Companies spend millions to identify and quantify the consumers’ knowledge, attitudes, usage, shopping patterns, lifestyle, psychographics, demographics, etc. Any and every measure that would yield a competitive advantage. CEO’s would never risk millions launching a new product or service on the opinions of a few focus groups or “expert” consumers. Every opportunity and risk is quantified. (Just ask your pharmaceutical representative) The distribution of resources in business is based on proven performance and investment in exceptional opportunity. To do otherwise would be to risk ones company and career.
“Too often, failing government agencies get bigger budgets, while successful agencies have their budgets cut – because government caters to those screaming the loudest, regardless of what they are screaming about. In business it’s exactly the opposite. You invest more in the most successful departments and less in those that aren’t performing.” (mikebloomberg.com)
For-Profit Solutions
What if a President of a major corporation had received Governor Paterson’s memo ? How would they respond? How would they decide where to cut? In sum; they would follow the money. For example, with OMHs’ inpatient care running at about $200,000, per person, per year, the cost for four-thousand consumers is about eight hundred million dollars. Transferring just five percent of this population to community housing and supportive services, at a cost of 50k/yr, would save taxpayers thirty-million dollars ($150k x 200) (plus the cost of union contractual buyouts and retraining, less the sale of the property and contribution to the tax rolls, etc.)
Second, the CEO would zero in on the “High-Cost Beneficiaries”— the fifteen percent of the consumers that account for almost two-thirds of OMHs’ budget. The CEO would ask; “What are the expense components”? “Which holistic care configuration would reduce the number of inpatient days”? “Ambulance trips to the ER”? “Crisis team interventions? etc.” The daily savings for inpatient diversion is about fourteen hundred dollars.
The traditional Govt/Non-Profit approach is to first build consensus through committees, stakeholders, and testimony from “expert consumers”. Then, conduct informational/training/sell-in sessions and finally, to enact the program.

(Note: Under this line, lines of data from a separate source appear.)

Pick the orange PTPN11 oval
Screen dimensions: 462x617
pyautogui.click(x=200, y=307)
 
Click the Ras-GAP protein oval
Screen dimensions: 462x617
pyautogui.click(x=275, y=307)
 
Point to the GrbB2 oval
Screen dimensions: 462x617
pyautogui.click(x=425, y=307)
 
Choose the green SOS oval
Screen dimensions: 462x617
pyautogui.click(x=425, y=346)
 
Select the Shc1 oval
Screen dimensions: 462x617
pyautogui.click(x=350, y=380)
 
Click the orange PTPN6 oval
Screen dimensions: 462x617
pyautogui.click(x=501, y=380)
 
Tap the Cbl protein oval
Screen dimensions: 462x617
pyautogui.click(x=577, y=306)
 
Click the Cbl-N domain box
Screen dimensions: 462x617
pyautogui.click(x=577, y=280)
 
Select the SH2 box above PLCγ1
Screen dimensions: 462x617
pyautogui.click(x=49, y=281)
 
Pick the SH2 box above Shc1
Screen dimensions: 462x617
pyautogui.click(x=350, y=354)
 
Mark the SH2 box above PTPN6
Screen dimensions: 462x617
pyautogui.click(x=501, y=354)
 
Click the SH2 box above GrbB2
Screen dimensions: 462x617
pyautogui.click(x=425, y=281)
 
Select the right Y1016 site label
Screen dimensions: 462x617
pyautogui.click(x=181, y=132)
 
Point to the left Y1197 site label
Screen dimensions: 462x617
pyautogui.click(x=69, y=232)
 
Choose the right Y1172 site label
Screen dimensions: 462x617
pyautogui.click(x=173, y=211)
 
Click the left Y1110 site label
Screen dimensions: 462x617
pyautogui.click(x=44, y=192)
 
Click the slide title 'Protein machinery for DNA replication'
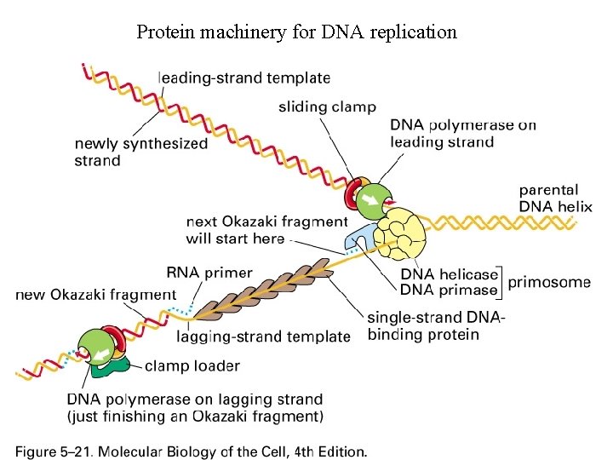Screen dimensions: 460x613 [x=296, y=32]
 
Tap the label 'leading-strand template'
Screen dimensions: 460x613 [x=243, y=78]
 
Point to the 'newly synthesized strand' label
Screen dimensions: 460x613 [x=140, y=152]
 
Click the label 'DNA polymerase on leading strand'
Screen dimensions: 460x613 [x=462, y=133]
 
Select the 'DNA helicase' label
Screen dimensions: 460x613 [x=449, y=274]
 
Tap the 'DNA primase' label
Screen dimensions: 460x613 [x=449, y=290]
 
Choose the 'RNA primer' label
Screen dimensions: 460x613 [x=209, y=273]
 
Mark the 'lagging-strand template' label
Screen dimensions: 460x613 [x=263, y=336]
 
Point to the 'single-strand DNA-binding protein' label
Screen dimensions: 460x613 [x=435, y=326]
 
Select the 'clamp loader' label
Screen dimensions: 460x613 [x=192, y=366]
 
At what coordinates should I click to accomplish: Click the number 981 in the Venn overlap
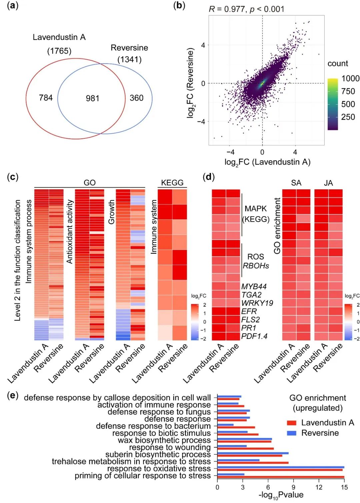(x=92, y=98)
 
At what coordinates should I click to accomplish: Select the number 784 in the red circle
(x=46, y=98)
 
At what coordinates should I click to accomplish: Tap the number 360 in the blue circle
(x=136, y=98)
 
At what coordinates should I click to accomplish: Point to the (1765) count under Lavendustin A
(x=59, y=51)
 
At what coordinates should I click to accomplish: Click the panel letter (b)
(x=179, y=6)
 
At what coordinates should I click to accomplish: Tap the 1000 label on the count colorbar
(x=350, y=78)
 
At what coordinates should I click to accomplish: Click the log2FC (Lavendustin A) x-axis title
(x=267, y=162)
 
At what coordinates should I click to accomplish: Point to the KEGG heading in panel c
(x=172, y=183)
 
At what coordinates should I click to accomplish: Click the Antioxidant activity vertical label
(x=70, y=232)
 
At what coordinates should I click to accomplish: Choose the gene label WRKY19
(x=257, y=303)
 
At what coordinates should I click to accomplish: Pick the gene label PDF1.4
(x=254, y=336)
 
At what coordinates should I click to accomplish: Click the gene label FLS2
(x=250, y=319)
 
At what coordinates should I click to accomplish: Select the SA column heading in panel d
(x=296, y=183)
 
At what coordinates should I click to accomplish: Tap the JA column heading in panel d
(x=328, y=183)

By contrast, the business/for profit approach is to start with the consumer; to identify and quantify their needs. How effective are the current services? What works? What does not? How do consumers respond to the new service? etc. The program is then tested & refined through a series of pilot tests before rolling-out.
Business asks: “Where are we? Where can we go? What is the best way to get there”? It’s like building a roadmap; without it, we can & do wander for years. Until Government and non-profits accept that the ultimate success or failure of any program lies with the consumer, they will continue to waste time, money and lives.